Right Attitudes

The Eight Guiding Principles of Successful Investors

Eight guiding principles for successful investing in personal finance

“Success in investing doesn’t correlate with I.Q. once you’re above the level of 25. Once you have ordinary intelligence, what you need is the temperament to control the urges that get other people into trouble in investing.”
* Warren Buffett

I have invested in stock markets since I was sixteen. Largely, I have been quite a successful investor, if you disregard the current slump in the financial markets. Over the years, primarily though my mistakes, I have learnt several invaluable lessons that have shaped my personal investing philosophy. Here is a summary.

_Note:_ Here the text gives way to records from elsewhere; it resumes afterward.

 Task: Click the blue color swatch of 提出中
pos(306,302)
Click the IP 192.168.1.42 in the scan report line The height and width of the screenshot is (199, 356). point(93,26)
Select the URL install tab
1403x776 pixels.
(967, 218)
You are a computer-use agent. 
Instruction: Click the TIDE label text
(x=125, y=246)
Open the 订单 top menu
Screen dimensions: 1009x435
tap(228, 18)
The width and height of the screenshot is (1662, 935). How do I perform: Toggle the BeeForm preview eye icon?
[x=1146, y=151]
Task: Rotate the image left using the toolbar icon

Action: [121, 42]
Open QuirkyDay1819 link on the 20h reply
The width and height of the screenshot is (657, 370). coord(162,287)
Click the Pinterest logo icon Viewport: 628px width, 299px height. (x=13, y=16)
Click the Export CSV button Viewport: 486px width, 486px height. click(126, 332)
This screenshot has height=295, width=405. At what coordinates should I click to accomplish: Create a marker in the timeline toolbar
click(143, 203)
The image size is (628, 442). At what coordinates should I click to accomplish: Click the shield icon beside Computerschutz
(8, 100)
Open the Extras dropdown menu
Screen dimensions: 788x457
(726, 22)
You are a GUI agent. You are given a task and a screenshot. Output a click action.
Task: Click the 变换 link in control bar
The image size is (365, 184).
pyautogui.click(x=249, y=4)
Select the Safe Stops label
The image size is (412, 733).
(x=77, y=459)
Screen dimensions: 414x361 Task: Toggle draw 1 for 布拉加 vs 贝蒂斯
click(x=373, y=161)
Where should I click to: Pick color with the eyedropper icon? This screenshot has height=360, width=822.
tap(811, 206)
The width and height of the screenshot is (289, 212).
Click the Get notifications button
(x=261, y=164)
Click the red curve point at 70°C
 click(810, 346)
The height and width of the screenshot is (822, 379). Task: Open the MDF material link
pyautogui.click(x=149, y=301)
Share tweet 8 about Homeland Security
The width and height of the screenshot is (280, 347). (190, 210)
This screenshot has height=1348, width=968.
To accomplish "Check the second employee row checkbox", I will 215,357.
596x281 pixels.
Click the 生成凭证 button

  1. Do not invest money you cannot afford to lose. Know your limitations and own a mix of asset classes that are just right for you. Understand your ability to tolerate the hurts of losing money.
  2. Buying a stock is the easy part. Knowing when to sell, especially in the case of hot stocks, is challenging. Do ample research before buying stocks or mutual funds. Establish a few criteria for selling and have the discipline to sell when a stock meets your criteria.
  3. Invest; do not speculate. You cannot try to outsmart the market by trying to time the market or day trade. You cannot be right on every trade and every stock that you lay hands on—research has shown that even the best investors are right in about five of every eight stock purchases.
  4. Do not fret about missing an opportunity. Opportunities abound in every market—bull or bear, short-term or long-term.
  5. Do your own research. Stock research is indeed hard work, yet indispensable. Monitor stocks frequently. Pay attention to price-to-earning ratio (PE,) price-to-earning-to-growth ratio (PEG,) revenues and cash flow. Learn how to read company balance sheets and other financial statements.
  6. Follow each company’s fundamentals carefully. Consider vital changes to the company’s operations, competitive landscapes, and industry prospects. Pay attention to macro-economic factors that may influence the industry.
  7. Be skeptical of too much optimism and hype. Do not pursue past performance and buy a stock or mutual fund, possibly after a period of high returns. Watch out for stock analysts and investment advisors touting stocks after good news and playing down stocks that have already fallen. Understand that financial advisors may promote mutual funds that pay them high commissions and not necessarily get better returns for you.
  8. Never lose sleep over your investments. Never let your emotions guide your investments transactions. Money is, after all, not the most important thing in your life.